Depression/anxiety can really impact on sex drive.

I do not think “he doesn’t want” you , I think it is just another symptom of his current mental health.

But it is also important that you can both feel happy and fulfilled in your relationship. Perhaps you should seek counseling together to help overcome this issue?

Arum51 · 06/07/2018 02:00

Psychiatric meds can play havoc with your sex drive, antidepressants are notorious for it. Also, depression itself reduces sex drive.

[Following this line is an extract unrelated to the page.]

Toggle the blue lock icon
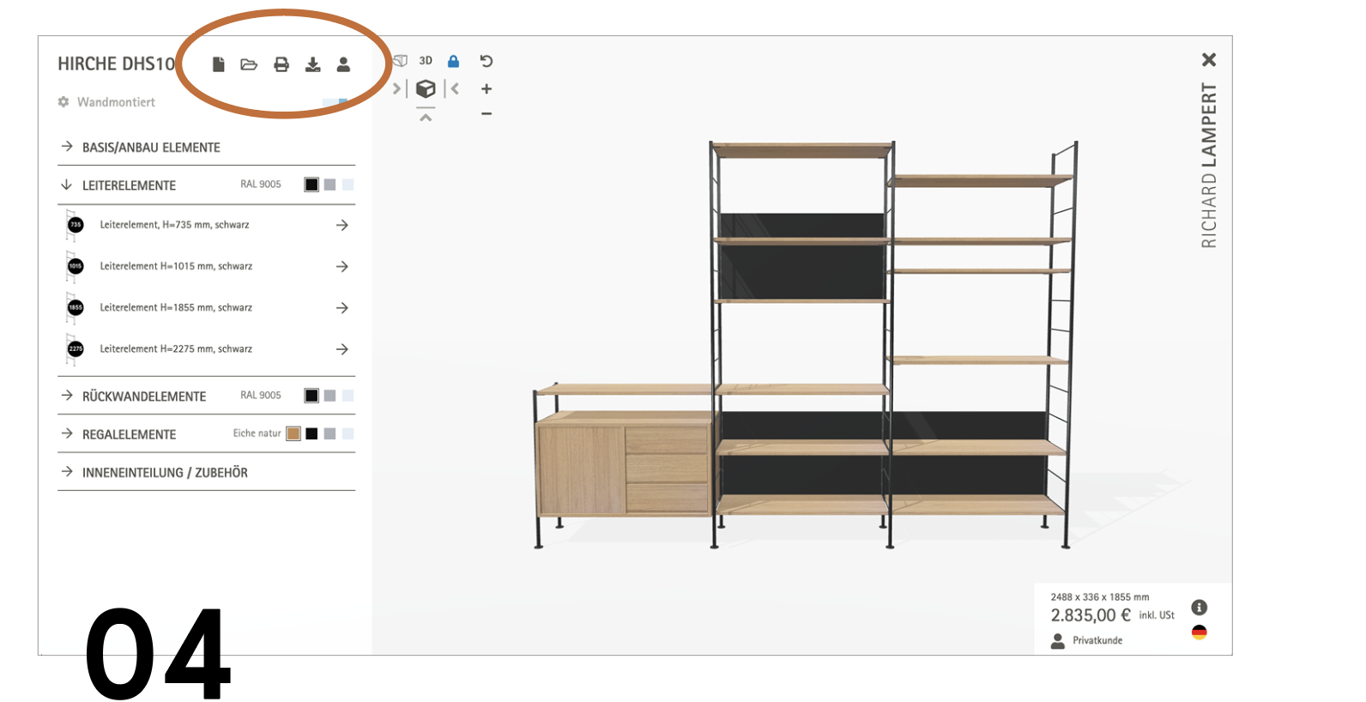 coord(453,61)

As for you, hypersexuality in bipolar disorder is a symptom of hypomania. It's a symptom that you are unwell, it's not a good thing! They weren't telling you that it's part of your personality, or that you actually need that? You're doing it because you want that hit, that validation. Surely you can see that's really unfair on any partner? You don't actually want to have sex with him, you are just using him for the adrenaline rush/validation. No-one deserves to have their body and sexuality reduced to a prop in your illness. Are you taking your meds, having therapy?

Your initial sexual behaviour was a result of your illness, and now both of your sexual behaviour is being impacted by your illnesses, which are in turn having a knock-on effect on each other. The sexual problems are a symptom of a much larger issue, they're not "the problem". As you both get treatment and become more well, you will have to rediscover your sexual relationship, which is likely to look completely different to the way it did when you were both unwell. In the meantime, if meds are dampening your partner's sex drive, he could go back to the doctor and ask to change to a different medication.

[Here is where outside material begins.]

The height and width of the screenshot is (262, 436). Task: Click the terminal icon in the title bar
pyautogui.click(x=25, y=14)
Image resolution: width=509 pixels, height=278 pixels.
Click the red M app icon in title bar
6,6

Krishna1 · 06/07/2018 02:18

That's the thing; I DO want sex with him, and not just for a fix. It's not always been this way for us, and neither of us were ill at the beginning of the relationship- I never 'needed' sex and he wanted sex. We have such a beautiful relationship and I couldn't be more thankful for him. He's kind, supportive, ambitious and has such a beautiful heart.
Admittedly, I do get times where I think I just need sex, but then we have nights where we seem like a normal couple, cuddled up, catching up on how the day has been etc. and things naturally begin to happen between us, but then he'll reject any move I make- leading me to feel the way that I do.
I know that I'm unwell, but I can't bring myself to say it out loud or to talk to my GP about it any further than the appt. where she diagnosed me. I just don't really know what I do from here.

OP posts:
Arum51 · 06/07/2018 03:24

As I said, it could be his meds. Some are known for making it difficult to get or maintain an erection, and some can prevent orgasm. So it's not necessarily even lack of desire (which is a common side effect of meds) on his part. He may be anxious that he can't perform, so pulls away from you. Do you think he'd be honest if you had a serious talk with him about any side effects he's getting?

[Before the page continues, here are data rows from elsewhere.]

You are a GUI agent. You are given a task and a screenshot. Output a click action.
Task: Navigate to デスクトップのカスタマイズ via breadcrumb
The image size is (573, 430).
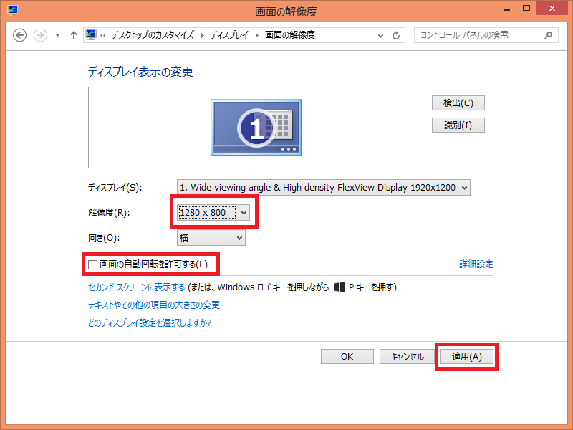[x=151, y=34]
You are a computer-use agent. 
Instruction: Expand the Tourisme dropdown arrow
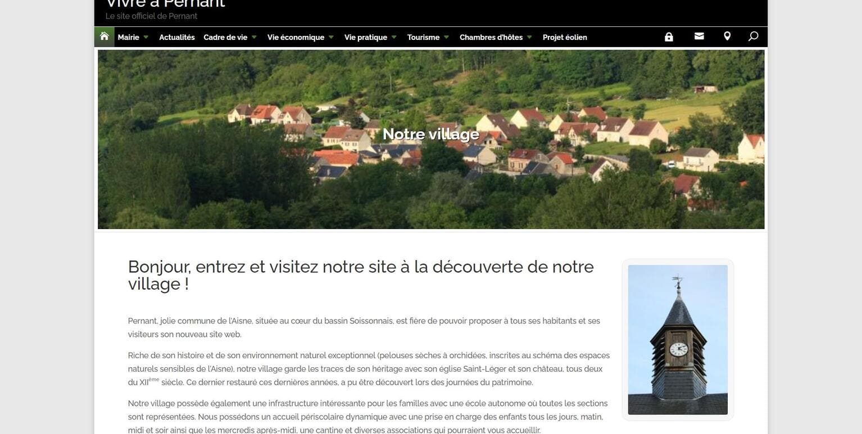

He may also be suspicious of your motives. If he's experienced you being hypersexual before, he may worry that sexual behaviour from you is due to that, not genuine desire. I'm bipolar, and my ex said it could put him in a difficult position. He didn't want to 'take advantage', he didn't want to be a prop, and also, when you're in hypo, you're not exactly your normal, rational self! Grin Apparently I can come across pretty mental at those points! So it could also be stuff like that going on in his head. Again, do you think he'd admit this kind of stuff if you had a serious conversation?

Arum51 · 06/07/2018 03:26

Wait, your GP diagnosed you with bipolar disorder? Not a psychiatrist? So what help are you getting?